/arroyo

Arroyo is a distributed stream processing engine written in Rust

Primary LanguageRustApache License 2.0Apache-2.0

Arroyo

Arroyo is a distributed stream processing engine written in Rust, designed to efficiently perform stateful computations on streams of data. Unlike traditional batch processing, streaming engines can operate on both bounded and unbounded sources, emitting results as soon as they are available.

In short: Arroyo lets you ask complex questions of high-volume real-time data with subsecond results.

running job

Features

  • SQL and Rust pipelines
  • Scales up to millions of events per second
  • Stateful operations like windows and joins
  • State checkpointing for fault-tolerance and recovery of pipelines
  • Timely stream processing via the Dataflow model

Use cases

Some example use cases include:

  • Detecting fraud and security incidents
  • Real-time product and business analytics
  • Real-time ingestion into your data warehouse or data lake
  • Real-time ML feature generation

Why Arroyo

There are already a number of existing streaming engines out there, including Apache Flink, Spark Streaming, and Kafka Streams. Why create a new one?

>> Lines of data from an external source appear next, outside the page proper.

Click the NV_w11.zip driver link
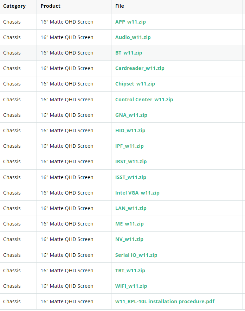The image size is (245, 311). point(129,239)
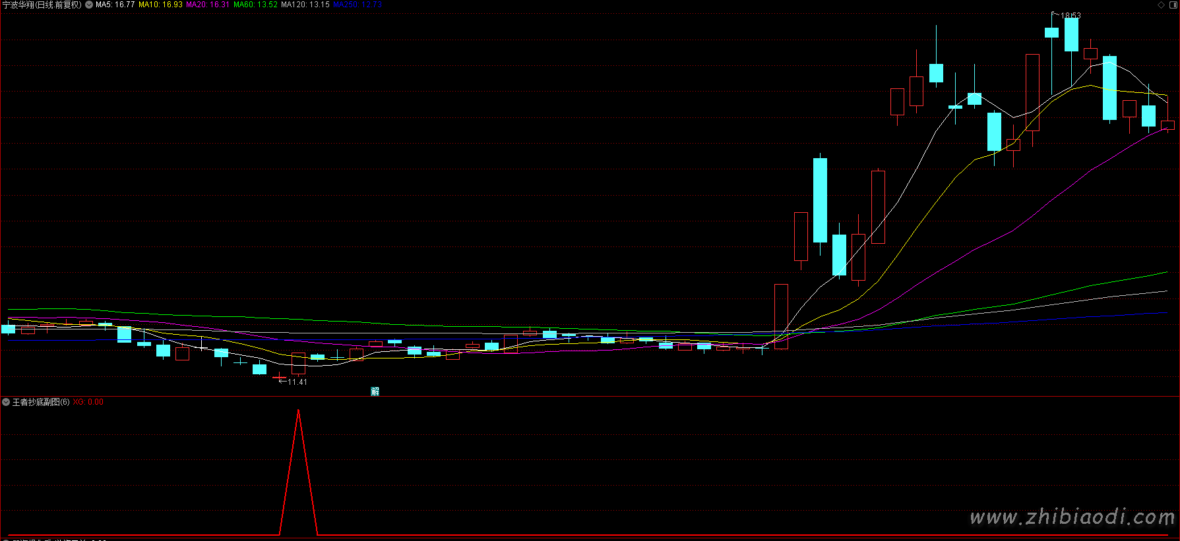
Task: Click the XG: 0.00 indicator value
Action: click(x=88, y=402)
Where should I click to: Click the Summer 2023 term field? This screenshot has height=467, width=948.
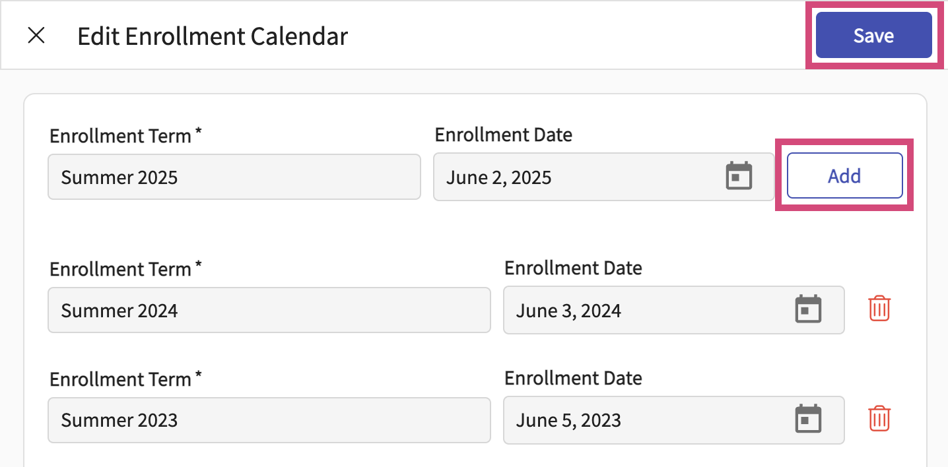pos(269,420)
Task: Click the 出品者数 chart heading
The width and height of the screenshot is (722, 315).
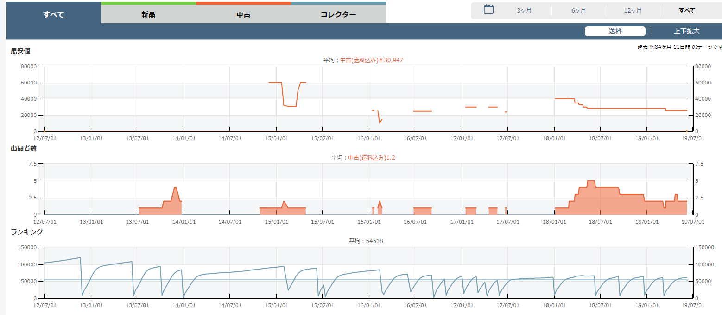Action: click(24, 148)
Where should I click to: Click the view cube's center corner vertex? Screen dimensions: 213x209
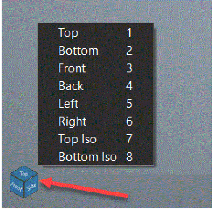pyautogui.click(x=24, y=181)
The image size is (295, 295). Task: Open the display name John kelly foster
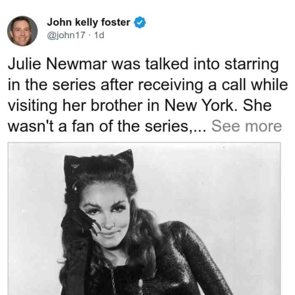[89, 22]
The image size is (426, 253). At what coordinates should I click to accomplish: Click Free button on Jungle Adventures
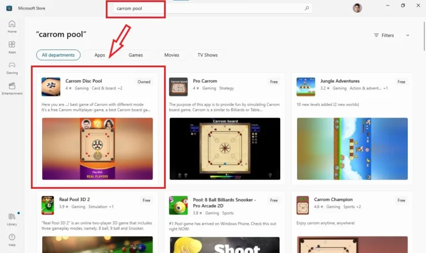click(401, 82)
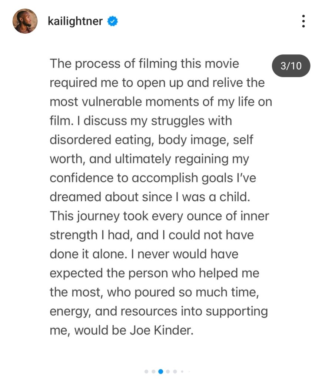Click the active blue carousel dot
This screenshot has width=322, height=379.
[x=161, y=371]
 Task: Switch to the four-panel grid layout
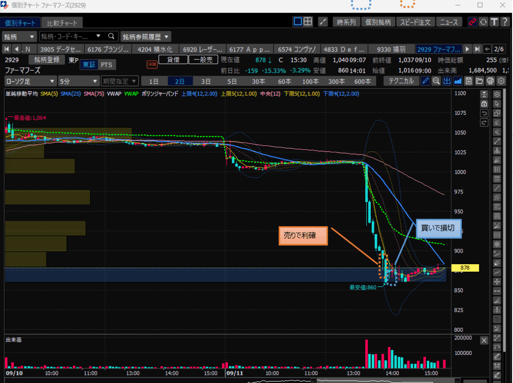click(309, 22)
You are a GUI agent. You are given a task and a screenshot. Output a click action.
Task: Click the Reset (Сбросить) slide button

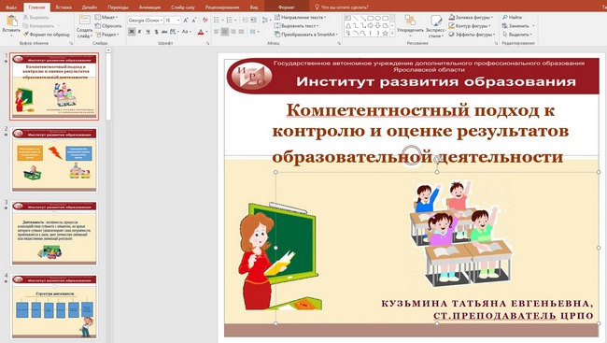(108, 26)
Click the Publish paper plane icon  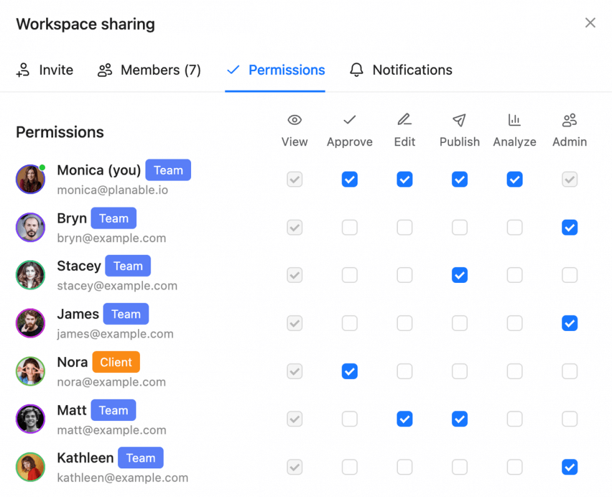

  • Serverless operations: Arroyo pipelines are designed to run in modern cloud environments, supporting seamless scaling, recovery, and rescheduling
  • High performance SQL: SQL is a first-class concern, with consistently excellent performance
  • Designed for non-experts: Arroyo cleanly separates the pipeline APIs from its internal implementation. You don't need to be a streaming expert to build real-time data pipelines.

Current state

Arroyo is currently alpha. It is missing featurs and has known bugs. At this stage, it is likely to primarily be of interest to the Rust data processing community and contributors.

Getting Started

With Docker

The easiest way to get started running Arroyo is with the single-node Docker image. This contains all of the services you need to get a test Arroyo system up and running.

$ docker run -p 8000:8000 -p 8001:8001 ghcr.io/arroyosystems/arroyo:single

If you're on an arm64 machine, instead use ghcr.io/arroyosystems/arroyo:single-arm64. This will run all of the core arroyo services and a temporary Postgres database. The web UI will be exposed at http://localhost:8000.

Note that this mode should not be used for production, as it does not persist configuration state and does not support any distributed runtimes.

Locally

Arroyo can easily be run locally as well. Currently Linux and MacOS are well supported as development environments.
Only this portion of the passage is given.